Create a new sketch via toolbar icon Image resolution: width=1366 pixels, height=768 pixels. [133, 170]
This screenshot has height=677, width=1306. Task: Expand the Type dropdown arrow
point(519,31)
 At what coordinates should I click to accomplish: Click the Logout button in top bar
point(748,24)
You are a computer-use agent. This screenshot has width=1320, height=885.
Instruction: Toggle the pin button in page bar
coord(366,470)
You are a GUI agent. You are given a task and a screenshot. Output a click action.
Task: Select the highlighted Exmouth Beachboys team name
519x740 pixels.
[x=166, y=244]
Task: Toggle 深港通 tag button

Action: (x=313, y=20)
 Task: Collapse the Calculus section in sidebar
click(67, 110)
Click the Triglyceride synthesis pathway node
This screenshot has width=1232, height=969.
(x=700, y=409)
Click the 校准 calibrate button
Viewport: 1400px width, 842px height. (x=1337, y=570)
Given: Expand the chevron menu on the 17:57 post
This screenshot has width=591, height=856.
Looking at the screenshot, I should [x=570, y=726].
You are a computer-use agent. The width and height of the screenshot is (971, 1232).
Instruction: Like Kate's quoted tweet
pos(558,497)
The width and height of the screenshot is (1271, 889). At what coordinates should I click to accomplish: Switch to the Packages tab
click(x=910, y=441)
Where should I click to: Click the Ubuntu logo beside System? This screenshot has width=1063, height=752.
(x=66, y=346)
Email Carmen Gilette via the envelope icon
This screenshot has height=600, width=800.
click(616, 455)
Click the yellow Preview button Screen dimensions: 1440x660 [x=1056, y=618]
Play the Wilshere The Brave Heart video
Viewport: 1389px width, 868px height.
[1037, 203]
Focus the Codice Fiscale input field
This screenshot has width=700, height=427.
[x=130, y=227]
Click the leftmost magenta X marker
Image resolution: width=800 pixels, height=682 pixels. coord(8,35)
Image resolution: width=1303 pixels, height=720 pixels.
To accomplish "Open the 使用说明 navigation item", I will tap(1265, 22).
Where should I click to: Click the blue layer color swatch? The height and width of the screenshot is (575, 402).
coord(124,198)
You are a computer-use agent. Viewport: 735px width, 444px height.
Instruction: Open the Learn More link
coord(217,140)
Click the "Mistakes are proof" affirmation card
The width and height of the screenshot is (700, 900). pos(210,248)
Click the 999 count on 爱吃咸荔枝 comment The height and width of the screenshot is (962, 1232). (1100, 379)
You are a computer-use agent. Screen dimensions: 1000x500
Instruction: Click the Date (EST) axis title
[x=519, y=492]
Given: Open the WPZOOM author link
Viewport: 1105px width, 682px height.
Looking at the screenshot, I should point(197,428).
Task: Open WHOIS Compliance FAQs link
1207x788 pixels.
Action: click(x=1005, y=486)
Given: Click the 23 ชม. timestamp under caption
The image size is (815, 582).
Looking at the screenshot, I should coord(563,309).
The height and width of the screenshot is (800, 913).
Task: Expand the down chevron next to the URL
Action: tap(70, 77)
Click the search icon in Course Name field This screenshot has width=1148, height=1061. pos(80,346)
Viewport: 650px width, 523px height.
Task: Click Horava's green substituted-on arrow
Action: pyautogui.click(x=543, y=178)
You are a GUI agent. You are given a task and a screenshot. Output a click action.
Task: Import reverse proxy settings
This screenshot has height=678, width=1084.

##########

Task directions:
Please work out how many lines in the data include "computer"; write that number only.

Exercise answer:
4